Pakistan executes 12 in a day
Pakistan has executed 12 people in the country's largest day of executions after a nationwide ban on the death penalty was lifted.
The home minister for Punjab, Shuja Khanzada, said authorities at several different jails in the province hanged 10 prisoners who had been sentenced to death in murder cases.
The superintendent of the main jail in the southern port city of Karachi, Qazi Nazir, said prison staff had executed two people and handed their bodies to family members.
Late last year, Pakistan's prime minister lifted a moratorium on the death penalty specifically for terrorism-related cases after a Taliban attack on a school in Peshawar killed 150 people in December.
Last week, in a controversial step, the government completely lifted the death penalty ban for all cases.
Mr Khanzada said authorities plan to execute more convicted criminals in the coming weeks.

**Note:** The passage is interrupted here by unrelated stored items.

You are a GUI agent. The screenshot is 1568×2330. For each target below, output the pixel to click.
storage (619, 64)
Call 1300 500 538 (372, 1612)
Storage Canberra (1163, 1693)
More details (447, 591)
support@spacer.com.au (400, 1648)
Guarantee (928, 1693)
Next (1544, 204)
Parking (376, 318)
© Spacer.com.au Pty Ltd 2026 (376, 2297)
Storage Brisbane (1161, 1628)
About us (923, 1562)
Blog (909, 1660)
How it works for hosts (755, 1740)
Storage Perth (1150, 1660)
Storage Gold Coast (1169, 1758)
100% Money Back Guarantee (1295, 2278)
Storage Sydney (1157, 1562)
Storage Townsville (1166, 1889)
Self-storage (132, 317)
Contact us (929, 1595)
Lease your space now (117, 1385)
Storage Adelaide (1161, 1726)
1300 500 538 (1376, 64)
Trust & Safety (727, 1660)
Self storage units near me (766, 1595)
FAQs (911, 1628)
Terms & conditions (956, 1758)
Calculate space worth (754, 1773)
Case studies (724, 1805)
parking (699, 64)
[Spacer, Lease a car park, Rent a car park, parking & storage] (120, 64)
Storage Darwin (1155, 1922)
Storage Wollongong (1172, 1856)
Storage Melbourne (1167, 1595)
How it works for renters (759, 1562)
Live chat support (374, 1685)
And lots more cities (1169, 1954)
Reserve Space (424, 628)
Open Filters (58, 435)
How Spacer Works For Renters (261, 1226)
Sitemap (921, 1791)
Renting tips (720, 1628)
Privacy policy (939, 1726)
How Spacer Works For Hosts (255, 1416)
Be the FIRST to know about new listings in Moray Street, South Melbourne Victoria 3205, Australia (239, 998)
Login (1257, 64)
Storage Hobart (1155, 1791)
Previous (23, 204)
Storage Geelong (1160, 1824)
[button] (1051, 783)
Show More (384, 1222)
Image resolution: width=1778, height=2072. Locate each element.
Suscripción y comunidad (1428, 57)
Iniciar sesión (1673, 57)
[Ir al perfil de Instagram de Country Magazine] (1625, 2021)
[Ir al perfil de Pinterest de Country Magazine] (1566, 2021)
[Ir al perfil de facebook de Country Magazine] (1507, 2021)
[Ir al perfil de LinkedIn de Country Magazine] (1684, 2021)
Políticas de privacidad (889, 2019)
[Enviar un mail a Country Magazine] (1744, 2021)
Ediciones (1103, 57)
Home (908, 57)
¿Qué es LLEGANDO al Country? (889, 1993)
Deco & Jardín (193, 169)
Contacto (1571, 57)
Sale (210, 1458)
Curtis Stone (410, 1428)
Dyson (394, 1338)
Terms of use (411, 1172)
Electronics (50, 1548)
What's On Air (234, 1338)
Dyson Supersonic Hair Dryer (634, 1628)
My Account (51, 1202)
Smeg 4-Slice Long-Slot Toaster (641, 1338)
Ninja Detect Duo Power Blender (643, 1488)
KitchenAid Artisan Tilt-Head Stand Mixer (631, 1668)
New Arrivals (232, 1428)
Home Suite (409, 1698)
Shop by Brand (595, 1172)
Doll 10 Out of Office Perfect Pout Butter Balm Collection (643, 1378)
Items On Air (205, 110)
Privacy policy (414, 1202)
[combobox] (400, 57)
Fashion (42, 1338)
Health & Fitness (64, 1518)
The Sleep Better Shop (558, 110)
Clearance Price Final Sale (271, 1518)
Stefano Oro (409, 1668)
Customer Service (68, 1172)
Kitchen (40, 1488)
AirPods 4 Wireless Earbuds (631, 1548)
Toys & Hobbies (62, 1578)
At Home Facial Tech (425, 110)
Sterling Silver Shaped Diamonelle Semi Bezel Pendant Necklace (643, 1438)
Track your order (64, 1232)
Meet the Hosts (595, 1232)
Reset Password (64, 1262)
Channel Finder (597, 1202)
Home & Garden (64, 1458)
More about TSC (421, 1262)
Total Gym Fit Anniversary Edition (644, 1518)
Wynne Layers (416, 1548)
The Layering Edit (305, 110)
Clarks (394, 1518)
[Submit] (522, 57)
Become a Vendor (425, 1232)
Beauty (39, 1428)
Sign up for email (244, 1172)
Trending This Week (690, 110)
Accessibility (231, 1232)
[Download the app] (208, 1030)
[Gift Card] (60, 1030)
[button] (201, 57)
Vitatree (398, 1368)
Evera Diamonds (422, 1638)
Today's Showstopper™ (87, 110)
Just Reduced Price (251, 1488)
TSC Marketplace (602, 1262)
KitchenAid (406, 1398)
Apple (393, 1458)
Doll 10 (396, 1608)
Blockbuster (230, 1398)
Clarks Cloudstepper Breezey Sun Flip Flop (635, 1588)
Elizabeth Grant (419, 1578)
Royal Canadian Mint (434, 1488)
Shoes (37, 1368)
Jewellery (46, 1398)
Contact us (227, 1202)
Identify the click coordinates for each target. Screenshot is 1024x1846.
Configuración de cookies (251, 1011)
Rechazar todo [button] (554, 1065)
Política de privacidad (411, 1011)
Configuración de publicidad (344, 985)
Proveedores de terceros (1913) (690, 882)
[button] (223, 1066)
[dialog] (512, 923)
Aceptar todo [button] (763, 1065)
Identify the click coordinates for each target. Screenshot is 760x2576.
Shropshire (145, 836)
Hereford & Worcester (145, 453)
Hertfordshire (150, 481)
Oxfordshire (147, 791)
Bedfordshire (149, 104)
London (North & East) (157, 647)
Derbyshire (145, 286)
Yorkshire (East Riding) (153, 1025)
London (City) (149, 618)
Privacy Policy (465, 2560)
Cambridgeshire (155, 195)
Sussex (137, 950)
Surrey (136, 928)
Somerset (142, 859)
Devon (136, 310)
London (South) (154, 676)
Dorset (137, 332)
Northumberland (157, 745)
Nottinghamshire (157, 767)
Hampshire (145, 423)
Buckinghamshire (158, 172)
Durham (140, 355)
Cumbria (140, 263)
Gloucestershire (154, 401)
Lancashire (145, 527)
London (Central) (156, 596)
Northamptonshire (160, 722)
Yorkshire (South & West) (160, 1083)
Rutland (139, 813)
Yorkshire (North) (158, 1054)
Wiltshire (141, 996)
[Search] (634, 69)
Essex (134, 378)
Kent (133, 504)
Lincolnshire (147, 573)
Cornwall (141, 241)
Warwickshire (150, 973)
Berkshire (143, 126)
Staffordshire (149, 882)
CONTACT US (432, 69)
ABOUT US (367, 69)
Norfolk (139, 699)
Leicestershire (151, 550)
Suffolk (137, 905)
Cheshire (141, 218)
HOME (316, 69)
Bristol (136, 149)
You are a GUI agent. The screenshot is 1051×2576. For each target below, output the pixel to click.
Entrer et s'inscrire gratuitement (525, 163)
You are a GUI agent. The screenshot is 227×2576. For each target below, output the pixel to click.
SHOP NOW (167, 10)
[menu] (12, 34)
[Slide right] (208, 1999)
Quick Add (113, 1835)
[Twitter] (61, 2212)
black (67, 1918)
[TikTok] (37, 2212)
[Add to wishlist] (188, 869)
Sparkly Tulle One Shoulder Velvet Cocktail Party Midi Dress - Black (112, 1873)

"We have started a process and it will continue," he said.
The executions are expected to raise concerns over due process and proper oversight of the country's troubled criminal justice system, which rights groups say often does little to protect defendants.
Human rights groups estimate Pakistan has about 8,000 prisoners on death row.
One of the most closely watched execution cases is that of Shafqat Hussain, who family members say was 14 when he was sentenced to death by a court in Karachi for the murder of a seven-year-old boy.
Hussain's family proclaim his innocence and Justice Project Pakistan, the legal group handling his case, says he was tortured into making a false confession.
Interior minister Chaudhry Nidar Ali Khan told parliament that authorities are still trying to confirm whether Hussain was a juvenile when the alleged murder happened. He is scheduled to be hanged on March 19.